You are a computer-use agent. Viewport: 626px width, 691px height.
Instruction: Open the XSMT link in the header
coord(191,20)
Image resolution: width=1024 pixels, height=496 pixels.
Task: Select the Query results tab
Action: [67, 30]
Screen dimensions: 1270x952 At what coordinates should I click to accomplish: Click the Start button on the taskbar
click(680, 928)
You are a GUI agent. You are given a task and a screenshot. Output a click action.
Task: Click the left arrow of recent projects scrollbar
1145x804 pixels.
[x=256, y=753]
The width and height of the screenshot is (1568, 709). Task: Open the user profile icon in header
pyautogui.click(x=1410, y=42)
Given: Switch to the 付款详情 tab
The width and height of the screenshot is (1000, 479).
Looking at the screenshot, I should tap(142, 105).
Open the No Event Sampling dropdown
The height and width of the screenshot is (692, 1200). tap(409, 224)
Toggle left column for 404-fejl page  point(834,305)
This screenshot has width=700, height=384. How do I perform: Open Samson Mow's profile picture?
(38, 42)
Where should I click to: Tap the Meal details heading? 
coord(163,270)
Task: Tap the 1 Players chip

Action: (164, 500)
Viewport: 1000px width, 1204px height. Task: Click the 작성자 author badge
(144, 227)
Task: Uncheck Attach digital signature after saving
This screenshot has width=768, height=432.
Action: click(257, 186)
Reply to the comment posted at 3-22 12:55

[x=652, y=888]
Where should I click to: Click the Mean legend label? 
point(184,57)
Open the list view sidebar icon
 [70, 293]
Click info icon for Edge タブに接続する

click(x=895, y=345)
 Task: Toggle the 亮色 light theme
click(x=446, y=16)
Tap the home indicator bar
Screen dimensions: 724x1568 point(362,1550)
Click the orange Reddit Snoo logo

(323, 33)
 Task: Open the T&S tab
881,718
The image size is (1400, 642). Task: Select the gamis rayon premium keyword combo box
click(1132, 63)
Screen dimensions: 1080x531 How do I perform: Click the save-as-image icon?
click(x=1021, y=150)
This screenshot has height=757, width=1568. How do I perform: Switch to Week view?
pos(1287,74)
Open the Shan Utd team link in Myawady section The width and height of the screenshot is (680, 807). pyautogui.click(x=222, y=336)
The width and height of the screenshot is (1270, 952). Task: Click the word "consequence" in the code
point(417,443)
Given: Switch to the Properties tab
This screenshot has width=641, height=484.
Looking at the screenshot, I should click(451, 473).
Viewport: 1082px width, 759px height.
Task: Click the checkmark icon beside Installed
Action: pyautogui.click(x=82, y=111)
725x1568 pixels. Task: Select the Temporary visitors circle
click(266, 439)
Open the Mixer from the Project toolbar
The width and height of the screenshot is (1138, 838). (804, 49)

──────────

→ **TASK PROMPT**: Could you reproduce every line of the listing exactly?

→ **ANSWER**:
You are a computer-use agent. Viewport: 626px width, 691px height.
Instruction: Open the XSMT link in the header
coord(191,20)
Image resolution: width=1024 pixels, height=496 pixels.
Task: Select the Query results tab
Action: [67, 30]
Screen dimensions: 1270x952 At what coordinates should I click to accomplish: Click the Start button on the taskbar
click(680, 928)
You are a GUI agent. You are given a task and a screenshot. Output a click action.
Task: Click the left arrow of recent projects scrollbar
1145x804 pixels.
[x=256, y=753]
The width and height of the screenshot is (1568, 709). Task: Open the user profile icon in header
pyautogui.click(x=1410, y=42)
Given: Switch to the 付款详情 tab
The width and height of the screenshot is (1000, 479).
Looking at the screenshot, I should tap(142, 105).
Open the No Event Sampling dropdown
The height and width of the screenshot is (692, 1200). tap(409, 224)
Toggle left column for 404-fejl page  point(834,305)
This screenshot has width=700, height=384. How do I perform: Open Samson Mow's profile picture?
(38, 42)
Where should I click to: Tap the Meal details heading? 
coord(163,270)
Task: Tap the 1 Players chip

Action: (164, 500)
Viewport: 1000px width, 1204px height. Task: Click the 작성자 author badge
(144, 227)
Task: Uncheck Attach digital signature after saving
This screenshot has width=768, height=432.
Action: click(257, 186)
Reply to the comment posted at 3-22 12:55

[x=652, y=888]
Where should I click to: Click the Mean legend label? 
point(184,57)
Open the list view sidebar icon
 [70, 293]
Click info icon for Edge タブに接続する

click(x=895, y=345)
 Task: Toggle the 亮色 light theme
click(x=446, y=16)
Tap the home indicator bar
Screen dimensions: 724x1568 point(362,1550)
Click the orange Reddit Snoo logo

(323, 33)
 Task: Open the T&S tab
881,718
The image size is (1400, 642). Task: Select the gamis rayon premium keyword combo box
click(1132, 63)
Screen dimensions: 1080x531 How do I perform: Click the save-as-image icon?
click(x=1021, y=150)
This screenshot has height=757, width=1568. How do I perform: Switch to Week view?
pos(1287,74)
Open the Shan Utd team link in Myawady section The width and height of the screenshot is (680, 807). pyautogui.click(x=222, y=336)
The width and height of the screenshot is (1270, 952). Task: Click the word "consequence" in the code
point(417,443)
Given: Switch to the Properties tab
This screenshot has width=641, height=484.
Looking at the screenshot, I should click(451, 473).
Viewport: 1082px width, 759px height.
Task: Click the checkmark icon beside Installed
Action: pyautogui.click(x=82, y=111)
725x1568 pixels. Task: Select the Temporary visitors circle
click(266, 439)
Open the Mixer from the Project toolbar
The width and height of the screenshot is (1138, 838). (804, 49)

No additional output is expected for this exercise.